PROBLEM DETAILS:
Give again only what runs from the line with "Viewport: 1366px width, 768px" to the final line of the entries below, exactly as written and without pictures.

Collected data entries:
[Start of section]
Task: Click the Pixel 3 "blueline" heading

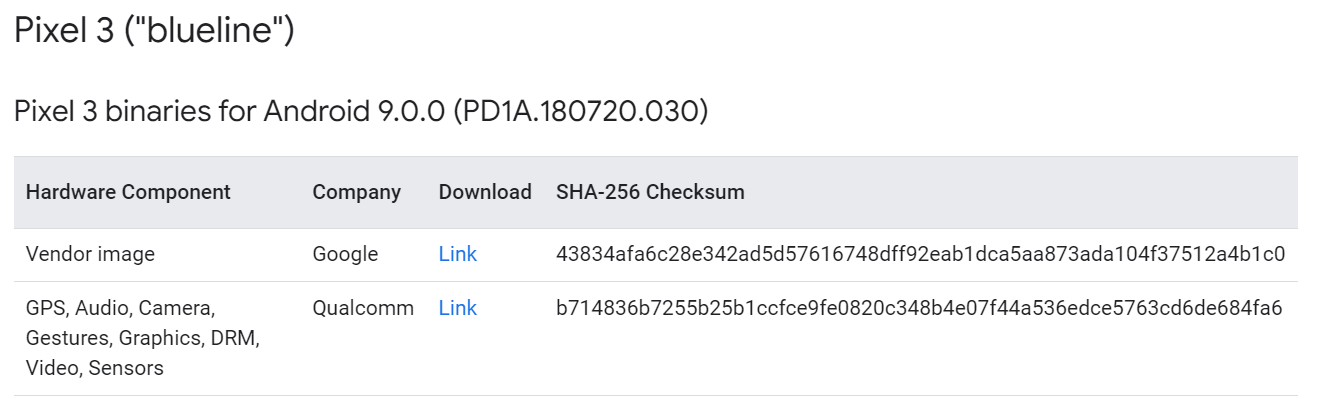Action: pos(154,30)
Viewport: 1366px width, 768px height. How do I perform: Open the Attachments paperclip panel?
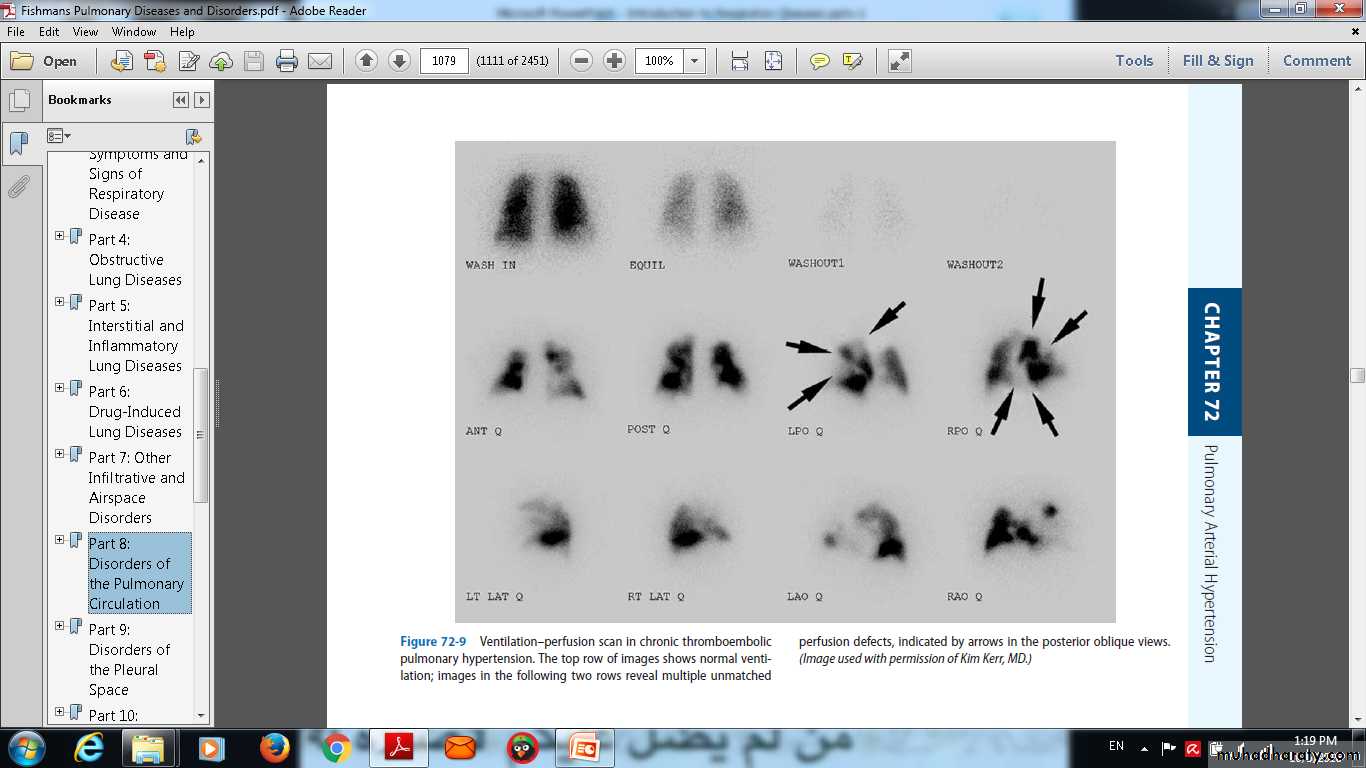[19, 187]
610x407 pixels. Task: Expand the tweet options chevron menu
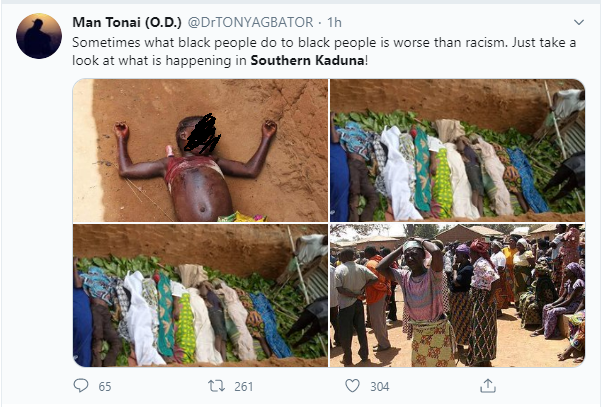(579, 22)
[End of section]
WRITTEN RESPONSE:
Viewport: 1366px width, 768px height. How do I perform: Open the Attachments paperclip panel?
[19, 187]
610x407 pixels. Task: Expand the tweet options chevron menu
(579, 22)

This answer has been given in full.